Portanto, a análise quantitativa da exposição ao produto em estudo se faz obrigatória para determinarmos se o contaminante que possui propriedades cáusticas se faz presentes em níveis prejudiciais à saúde do trabalhador, ou seja, a insalubridade deverá ser demonstrada não pela presença do agente (soda caustica, p. ex.), mas de que forma ela está presente no ambiente (concentração) e se o processo permite que o trabalhador fique exposto sem riscos de queimaduras (por contato físico direto), medindo-se o pH da solução, ou medições quantitativas dos vapores se houver a possibilidade de inalação, e assim verificando se ultrapassam os limites reconhecidos como nocivos.
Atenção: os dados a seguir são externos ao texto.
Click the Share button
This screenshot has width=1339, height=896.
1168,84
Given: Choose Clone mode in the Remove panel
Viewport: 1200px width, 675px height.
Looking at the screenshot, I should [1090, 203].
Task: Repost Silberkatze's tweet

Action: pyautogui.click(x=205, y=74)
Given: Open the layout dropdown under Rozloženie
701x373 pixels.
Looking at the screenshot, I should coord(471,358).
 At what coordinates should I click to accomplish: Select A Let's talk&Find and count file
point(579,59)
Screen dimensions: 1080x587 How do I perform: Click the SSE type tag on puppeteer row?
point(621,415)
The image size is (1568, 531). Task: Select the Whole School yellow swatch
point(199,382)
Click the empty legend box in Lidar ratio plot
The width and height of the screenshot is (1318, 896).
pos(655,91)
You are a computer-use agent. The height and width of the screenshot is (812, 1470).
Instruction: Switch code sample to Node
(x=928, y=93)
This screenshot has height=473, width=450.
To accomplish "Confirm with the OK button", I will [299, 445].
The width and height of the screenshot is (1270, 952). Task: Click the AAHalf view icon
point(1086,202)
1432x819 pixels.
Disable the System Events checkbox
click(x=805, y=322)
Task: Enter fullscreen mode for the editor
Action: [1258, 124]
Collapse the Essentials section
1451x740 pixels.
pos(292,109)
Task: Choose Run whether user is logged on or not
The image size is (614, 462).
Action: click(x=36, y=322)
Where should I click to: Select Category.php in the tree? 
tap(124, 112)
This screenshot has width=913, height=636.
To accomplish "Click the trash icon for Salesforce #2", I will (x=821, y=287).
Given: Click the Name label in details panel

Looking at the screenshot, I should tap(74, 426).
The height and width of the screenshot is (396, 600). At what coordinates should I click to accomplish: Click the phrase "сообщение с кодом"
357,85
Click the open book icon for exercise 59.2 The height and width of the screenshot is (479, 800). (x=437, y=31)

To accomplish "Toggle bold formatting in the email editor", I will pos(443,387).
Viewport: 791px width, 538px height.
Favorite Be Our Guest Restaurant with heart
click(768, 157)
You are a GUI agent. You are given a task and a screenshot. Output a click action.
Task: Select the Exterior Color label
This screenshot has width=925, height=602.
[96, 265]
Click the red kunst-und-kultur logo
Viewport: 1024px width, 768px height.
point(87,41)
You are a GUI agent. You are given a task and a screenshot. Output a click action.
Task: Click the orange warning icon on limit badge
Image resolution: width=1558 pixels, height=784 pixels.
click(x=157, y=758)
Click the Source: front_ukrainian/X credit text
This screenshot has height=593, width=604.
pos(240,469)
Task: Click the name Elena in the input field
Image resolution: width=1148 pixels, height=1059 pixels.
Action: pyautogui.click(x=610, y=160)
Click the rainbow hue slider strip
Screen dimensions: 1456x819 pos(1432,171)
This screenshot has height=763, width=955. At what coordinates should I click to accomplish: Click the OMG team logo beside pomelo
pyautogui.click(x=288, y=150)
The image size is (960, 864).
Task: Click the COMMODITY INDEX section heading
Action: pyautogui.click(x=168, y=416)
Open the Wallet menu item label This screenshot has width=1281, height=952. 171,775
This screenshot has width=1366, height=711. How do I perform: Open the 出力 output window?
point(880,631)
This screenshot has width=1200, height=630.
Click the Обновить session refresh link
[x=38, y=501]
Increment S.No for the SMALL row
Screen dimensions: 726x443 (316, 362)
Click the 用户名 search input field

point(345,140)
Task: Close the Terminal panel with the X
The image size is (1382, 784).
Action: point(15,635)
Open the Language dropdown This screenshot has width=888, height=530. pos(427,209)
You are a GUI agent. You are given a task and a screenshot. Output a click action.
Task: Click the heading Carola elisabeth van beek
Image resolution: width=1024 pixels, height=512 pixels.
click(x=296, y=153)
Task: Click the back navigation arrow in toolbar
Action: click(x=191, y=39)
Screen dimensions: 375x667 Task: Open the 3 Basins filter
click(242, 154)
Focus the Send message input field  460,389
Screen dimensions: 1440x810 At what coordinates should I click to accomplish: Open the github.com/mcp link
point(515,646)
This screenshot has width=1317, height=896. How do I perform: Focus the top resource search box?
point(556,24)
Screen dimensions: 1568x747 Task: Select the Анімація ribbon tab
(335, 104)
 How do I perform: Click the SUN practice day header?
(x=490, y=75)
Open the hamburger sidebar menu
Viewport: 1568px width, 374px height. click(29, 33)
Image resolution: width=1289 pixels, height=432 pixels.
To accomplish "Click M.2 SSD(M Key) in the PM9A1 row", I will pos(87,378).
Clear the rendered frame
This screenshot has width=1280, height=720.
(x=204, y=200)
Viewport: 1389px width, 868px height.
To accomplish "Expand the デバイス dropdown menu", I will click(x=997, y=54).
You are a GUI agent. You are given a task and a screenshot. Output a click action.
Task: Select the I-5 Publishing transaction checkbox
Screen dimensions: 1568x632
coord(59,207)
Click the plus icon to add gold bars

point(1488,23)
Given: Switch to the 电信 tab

Algumas FISPQ mascaram o item 8, dizendo se tratar de “segredo industrial” ou não simplesmente não apresentam o TLV.
Um caminho a ser adotado é solicitar ao fabricante que apresente somente a relação dos produtos presentes (sem a formulação ou proporção) ou ainda buscar informações complementares no item 9 da FISPQ (informações físico-quimicas), observado o pH do produto (no caso da pesquisa da causticidade) e também no item 11 (informações toxicológicas).
* Conclusão
Apesar de o Anexo 13 da NR 15 apresentar uma condição subjetiva para exposição a álcalis cáusticos, a determinação da insalubridade (estabelecida em grau médio) só poderá ser atribuída se ficar demonstrado que o trabalhador está exposto ao agente em condições efetivamente passíveis de causar danos à pele ou por ingestão sistêmica (não acidental) a ponto de poder causar queimaduras severas, devendo ser medindo o seu pH (por exemplo); também se há presença de vapores em níveis que possam causar irritações no trato respiratório ou nos olhos - realizando a coleta desses vapores e analisados em laboratórios apropriados (comparando dom os TLVs), obedecendo os rigorosos critérios estabelecidos pela NIOSH ou Fundacentro. Do contrario é mero chute com grandes possibilidades de passar longe da trave do gol.
Autor: Sidney Victor Nigri – Engenheiro de Segurança do Trabalho, proprietário da Empresa ATEST.